*What needs to be done*.
Among the lines below, take the one holding "Verwijderen (581, 228)", the one holding "Other events (79, 2294)", and all lines between them. Set them down exactly.

*Source data*.

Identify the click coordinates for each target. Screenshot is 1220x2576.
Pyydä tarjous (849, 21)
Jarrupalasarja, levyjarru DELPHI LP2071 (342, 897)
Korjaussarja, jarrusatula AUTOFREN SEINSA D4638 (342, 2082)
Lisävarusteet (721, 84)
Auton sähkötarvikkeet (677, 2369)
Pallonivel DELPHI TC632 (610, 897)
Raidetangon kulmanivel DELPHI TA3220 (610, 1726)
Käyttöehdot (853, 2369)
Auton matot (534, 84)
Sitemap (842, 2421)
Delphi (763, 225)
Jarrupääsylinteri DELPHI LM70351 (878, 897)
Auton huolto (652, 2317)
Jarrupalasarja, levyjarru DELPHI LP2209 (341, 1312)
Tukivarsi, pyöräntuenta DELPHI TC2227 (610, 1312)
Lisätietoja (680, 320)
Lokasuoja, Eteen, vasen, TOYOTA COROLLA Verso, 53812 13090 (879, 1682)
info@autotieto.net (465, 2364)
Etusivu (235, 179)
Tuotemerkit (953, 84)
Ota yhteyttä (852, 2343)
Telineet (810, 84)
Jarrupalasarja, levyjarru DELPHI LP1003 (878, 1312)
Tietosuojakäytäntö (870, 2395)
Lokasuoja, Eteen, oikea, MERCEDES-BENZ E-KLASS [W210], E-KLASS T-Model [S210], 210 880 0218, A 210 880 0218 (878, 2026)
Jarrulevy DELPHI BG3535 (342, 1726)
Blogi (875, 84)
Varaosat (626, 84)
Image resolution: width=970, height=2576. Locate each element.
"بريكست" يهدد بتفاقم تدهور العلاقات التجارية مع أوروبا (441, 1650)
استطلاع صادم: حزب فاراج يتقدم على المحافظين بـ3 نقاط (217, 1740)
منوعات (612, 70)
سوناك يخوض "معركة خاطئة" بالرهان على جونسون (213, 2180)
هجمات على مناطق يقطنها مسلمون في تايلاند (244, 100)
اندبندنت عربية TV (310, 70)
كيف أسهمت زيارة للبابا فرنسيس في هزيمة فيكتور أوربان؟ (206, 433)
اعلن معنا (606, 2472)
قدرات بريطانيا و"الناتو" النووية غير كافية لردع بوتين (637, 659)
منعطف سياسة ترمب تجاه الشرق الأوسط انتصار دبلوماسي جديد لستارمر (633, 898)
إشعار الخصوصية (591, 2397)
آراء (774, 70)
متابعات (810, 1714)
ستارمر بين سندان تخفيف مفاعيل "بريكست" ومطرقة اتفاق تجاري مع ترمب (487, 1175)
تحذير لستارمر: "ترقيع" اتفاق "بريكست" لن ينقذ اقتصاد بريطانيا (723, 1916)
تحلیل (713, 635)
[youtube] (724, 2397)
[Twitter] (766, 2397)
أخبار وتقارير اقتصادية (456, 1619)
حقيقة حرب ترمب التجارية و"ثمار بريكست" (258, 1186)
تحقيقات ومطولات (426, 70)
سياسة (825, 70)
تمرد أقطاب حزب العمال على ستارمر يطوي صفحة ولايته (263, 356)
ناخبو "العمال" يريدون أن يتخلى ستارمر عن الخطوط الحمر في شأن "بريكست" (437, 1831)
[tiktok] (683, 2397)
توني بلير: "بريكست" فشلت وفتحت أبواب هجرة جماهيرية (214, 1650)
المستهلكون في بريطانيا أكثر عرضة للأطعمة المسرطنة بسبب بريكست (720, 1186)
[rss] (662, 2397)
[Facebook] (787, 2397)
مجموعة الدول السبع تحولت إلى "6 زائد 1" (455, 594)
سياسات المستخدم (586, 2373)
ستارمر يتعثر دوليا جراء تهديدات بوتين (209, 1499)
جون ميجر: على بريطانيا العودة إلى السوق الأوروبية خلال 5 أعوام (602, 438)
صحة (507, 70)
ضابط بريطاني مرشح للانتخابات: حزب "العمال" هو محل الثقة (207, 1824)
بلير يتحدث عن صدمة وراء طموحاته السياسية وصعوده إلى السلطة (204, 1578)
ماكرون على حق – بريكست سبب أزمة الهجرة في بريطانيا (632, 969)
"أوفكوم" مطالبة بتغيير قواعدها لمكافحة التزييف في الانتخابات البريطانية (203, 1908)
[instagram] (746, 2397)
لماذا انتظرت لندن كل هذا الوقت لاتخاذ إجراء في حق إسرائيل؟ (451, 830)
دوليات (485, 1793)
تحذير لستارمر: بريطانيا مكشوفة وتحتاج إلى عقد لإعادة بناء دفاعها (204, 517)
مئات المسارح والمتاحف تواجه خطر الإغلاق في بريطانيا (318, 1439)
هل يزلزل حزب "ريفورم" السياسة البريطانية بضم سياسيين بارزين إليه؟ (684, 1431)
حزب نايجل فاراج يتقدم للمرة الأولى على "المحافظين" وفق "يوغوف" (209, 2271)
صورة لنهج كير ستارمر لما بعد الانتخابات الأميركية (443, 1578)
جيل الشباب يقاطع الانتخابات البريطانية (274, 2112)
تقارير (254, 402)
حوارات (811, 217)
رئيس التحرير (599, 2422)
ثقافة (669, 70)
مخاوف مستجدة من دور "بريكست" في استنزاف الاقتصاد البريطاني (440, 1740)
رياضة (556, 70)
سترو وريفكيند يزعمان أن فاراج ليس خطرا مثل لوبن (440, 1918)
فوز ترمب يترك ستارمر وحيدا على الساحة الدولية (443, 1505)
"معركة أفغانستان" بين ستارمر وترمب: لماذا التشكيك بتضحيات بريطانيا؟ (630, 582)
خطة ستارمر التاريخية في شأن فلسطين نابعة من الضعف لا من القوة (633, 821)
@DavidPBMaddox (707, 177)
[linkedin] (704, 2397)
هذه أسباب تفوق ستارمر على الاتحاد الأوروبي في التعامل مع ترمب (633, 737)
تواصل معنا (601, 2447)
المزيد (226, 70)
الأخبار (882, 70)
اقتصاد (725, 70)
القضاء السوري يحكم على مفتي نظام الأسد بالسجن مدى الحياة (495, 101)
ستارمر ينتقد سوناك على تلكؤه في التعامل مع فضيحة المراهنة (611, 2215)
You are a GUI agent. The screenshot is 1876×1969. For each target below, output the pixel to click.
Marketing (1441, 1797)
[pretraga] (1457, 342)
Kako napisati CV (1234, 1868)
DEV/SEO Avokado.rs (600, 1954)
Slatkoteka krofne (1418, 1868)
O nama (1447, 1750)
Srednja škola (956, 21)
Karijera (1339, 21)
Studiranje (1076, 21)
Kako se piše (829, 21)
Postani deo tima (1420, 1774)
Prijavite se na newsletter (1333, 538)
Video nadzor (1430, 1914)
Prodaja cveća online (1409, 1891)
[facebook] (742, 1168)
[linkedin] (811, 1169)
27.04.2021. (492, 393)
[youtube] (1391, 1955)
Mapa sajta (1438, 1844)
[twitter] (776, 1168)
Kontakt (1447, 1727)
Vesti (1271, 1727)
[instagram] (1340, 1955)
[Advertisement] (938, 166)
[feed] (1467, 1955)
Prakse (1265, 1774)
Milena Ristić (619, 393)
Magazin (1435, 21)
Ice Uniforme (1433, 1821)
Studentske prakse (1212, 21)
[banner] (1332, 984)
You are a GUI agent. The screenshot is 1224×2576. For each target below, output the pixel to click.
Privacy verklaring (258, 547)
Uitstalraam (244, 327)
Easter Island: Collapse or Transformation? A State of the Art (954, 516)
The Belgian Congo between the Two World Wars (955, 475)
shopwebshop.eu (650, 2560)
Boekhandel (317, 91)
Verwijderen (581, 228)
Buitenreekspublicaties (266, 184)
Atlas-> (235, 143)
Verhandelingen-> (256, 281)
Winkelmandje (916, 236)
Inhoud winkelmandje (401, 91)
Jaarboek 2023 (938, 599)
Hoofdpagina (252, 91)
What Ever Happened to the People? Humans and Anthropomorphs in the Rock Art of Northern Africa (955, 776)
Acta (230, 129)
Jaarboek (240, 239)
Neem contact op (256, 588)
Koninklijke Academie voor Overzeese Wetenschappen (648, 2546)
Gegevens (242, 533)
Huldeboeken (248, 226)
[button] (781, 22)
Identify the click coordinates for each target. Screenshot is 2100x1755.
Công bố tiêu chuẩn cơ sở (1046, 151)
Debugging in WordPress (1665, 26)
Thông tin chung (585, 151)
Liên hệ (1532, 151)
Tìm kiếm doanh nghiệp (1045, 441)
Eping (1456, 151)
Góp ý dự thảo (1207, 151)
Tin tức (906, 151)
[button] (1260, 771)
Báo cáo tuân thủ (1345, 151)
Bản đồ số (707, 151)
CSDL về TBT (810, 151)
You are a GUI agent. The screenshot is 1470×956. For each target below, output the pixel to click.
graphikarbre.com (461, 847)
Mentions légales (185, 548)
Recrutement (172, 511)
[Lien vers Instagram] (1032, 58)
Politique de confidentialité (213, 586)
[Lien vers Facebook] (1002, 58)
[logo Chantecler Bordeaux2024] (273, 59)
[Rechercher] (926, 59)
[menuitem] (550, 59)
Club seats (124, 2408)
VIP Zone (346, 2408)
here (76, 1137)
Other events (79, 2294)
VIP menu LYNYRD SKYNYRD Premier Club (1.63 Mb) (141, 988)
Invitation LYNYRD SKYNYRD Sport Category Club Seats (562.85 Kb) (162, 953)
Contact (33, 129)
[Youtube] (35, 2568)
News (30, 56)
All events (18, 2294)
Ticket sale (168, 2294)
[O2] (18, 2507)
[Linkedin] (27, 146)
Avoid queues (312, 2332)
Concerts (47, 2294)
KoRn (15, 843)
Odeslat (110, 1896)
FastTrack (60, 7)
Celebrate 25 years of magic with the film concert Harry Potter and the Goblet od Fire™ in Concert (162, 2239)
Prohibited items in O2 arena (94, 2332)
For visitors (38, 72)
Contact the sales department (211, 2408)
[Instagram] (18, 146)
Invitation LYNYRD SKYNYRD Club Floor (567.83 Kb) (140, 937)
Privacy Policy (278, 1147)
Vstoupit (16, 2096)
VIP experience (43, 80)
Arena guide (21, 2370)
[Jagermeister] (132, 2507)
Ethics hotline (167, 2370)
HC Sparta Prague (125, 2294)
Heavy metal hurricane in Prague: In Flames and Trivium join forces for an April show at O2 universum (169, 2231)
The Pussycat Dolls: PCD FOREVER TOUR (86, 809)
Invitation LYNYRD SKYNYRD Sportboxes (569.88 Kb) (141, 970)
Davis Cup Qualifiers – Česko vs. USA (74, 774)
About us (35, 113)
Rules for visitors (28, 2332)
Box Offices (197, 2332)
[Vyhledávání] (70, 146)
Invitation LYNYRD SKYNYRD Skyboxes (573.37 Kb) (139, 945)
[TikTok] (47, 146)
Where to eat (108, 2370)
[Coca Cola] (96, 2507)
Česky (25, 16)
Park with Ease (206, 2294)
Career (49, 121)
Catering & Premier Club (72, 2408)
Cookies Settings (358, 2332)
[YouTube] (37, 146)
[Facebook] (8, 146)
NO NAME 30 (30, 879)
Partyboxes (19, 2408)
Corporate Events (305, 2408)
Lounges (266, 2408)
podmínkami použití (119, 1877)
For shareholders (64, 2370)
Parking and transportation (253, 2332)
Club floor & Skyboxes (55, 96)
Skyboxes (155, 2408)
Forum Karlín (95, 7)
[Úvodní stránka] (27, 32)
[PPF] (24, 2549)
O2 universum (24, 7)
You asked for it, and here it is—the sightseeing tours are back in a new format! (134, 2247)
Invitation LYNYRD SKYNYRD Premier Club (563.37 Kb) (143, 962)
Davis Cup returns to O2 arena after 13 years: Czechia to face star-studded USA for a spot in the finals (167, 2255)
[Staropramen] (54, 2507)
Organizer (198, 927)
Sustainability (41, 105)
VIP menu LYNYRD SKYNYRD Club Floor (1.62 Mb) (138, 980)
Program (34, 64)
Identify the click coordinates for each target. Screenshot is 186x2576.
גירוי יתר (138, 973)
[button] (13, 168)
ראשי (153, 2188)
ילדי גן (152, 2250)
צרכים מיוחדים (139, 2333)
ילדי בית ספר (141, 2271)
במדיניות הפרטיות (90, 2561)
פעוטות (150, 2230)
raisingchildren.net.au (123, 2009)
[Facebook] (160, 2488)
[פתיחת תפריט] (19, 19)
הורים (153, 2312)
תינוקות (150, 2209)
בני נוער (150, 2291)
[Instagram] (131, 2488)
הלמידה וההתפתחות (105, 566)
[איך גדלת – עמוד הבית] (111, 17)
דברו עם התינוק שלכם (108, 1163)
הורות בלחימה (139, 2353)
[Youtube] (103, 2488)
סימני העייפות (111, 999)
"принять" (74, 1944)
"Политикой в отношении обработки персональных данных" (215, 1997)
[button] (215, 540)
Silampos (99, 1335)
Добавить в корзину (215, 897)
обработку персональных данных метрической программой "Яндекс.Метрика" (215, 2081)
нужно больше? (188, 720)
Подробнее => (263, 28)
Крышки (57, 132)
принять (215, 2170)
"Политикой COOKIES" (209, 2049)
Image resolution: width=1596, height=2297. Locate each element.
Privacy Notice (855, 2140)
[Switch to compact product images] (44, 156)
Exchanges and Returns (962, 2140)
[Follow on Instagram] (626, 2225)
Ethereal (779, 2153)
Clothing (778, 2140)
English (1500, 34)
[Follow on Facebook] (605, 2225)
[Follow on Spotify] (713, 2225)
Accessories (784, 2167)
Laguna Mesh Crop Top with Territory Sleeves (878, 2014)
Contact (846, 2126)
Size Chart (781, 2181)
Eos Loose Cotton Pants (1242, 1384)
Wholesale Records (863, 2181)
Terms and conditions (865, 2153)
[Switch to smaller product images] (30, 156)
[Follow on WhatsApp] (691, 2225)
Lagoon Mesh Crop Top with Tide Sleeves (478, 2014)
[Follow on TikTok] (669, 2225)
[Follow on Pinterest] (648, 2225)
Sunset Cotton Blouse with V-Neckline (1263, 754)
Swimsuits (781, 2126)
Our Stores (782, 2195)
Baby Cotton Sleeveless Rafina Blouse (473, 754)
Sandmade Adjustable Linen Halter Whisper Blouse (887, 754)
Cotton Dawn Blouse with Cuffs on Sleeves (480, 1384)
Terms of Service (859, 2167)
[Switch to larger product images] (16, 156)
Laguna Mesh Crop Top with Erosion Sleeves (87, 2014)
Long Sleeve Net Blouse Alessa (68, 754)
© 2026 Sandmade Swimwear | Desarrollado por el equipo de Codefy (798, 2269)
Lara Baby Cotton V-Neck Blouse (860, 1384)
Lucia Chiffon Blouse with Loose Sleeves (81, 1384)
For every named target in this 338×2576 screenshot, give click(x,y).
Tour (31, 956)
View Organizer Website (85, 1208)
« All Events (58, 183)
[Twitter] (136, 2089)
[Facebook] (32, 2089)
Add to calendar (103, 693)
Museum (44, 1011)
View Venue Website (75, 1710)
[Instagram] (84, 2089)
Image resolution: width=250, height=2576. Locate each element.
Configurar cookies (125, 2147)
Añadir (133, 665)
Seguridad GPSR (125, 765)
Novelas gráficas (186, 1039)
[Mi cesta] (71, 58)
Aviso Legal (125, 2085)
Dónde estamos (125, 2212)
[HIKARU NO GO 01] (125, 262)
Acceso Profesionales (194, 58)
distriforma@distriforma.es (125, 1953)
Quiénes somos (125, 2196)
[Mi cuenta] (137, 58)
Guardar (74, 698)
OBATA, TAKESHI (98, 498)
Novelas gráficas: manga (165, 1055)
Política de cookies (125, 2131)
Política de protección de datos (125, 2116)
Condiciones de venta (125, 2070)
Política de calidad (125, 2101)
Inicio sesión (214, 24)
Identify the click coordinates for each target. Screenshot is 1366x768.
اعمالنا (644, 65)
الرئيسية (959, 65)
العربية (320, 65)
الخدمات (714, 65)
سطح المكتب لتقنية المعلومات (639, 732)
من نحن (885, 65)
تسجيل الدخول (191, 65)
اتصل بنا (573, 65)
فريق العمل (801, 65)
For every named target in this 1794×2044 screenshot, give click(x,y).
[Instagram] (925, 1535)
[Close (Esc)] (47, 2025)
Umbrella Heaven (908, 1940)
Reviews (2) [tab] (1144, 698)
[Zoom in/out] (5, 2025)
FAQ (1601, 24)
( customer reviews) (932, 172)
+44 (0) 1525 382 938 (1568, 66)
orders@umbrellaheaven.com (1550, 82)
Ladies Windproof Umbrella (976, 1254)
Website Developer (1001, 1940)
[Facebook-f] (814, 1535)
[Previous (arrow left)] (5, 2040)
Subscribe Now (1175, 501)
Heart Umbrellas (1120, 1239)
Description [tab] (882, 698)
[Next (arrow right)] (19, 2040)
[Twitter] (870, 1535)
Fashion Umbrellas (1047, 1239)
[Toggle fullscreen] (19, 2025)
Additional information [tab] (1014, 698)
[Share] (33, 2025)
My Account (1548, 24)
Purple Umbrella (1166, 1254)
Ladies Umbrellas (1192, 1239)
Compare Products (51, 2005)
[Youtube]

*Answer space*.
Verwijderen (581, 228)
Buitenreekspublicaties (266, 184)
Atlas-> (235, 143)
Verhandelingen-> (256, 281)
Winkelmandje (916, 236)
Inhoud winkelmandje (401, 91)
Jaarboek 2023 (938, 599)
Hoofdpagina (252, 91)
What Ever Happened to the People? Humans and Anthropomorphs in the Rock Art of Northern Africa (955, 776)
Acta (230, 129)
Jaarboek (240, 239)
Neem contact op (256, 588)
Koninklijke Academie voor Overzeese Wetenschappen (648, 2546)
Gegevens (242, 533)
Huldeboeken (248, 226)
[button] (781, 22)
Identify the click coordinates for each target. Screenshot is 2100x1755.
Công bố tiêu chuẩn cơ sở (1046, 151)
Debugging in WordPress (1665, 26)
Thông tin chung (585, 151)
Liên hệ (1532, 151)
Tìm kiếm doanh nghiệp (1045, 441)
Eping (1456, 151)
Góp ý dự thảo (1207, 151)
Tin tức (906, 151)
[button] (1260, 771)
Báo cáo tuân thủ (1345, 151)
Bản đồ số (707, 151)
CSDL về TBT (810, 151)
You are a GUI agent. The screenshot is 1470×956. For each target below, output the pixel to click.
graphikarbre.com (461, 847)
Mentions légales (185, 548)
Recrutement (172, 511)
[Lien vers Instagram] (1032, 58)
Politique de confidentialité (213, 586)
[Lien vers Facebook] (1002, 58)
[logo Chantecler Bordeaux2024] (273, 59)
[Rechercher] (926, 59)
[menuitem] (550, 59)
Club seats (124, 2408)
VIP Zone (346, 2408)
here (76, 1137)
Other events (79, 2294)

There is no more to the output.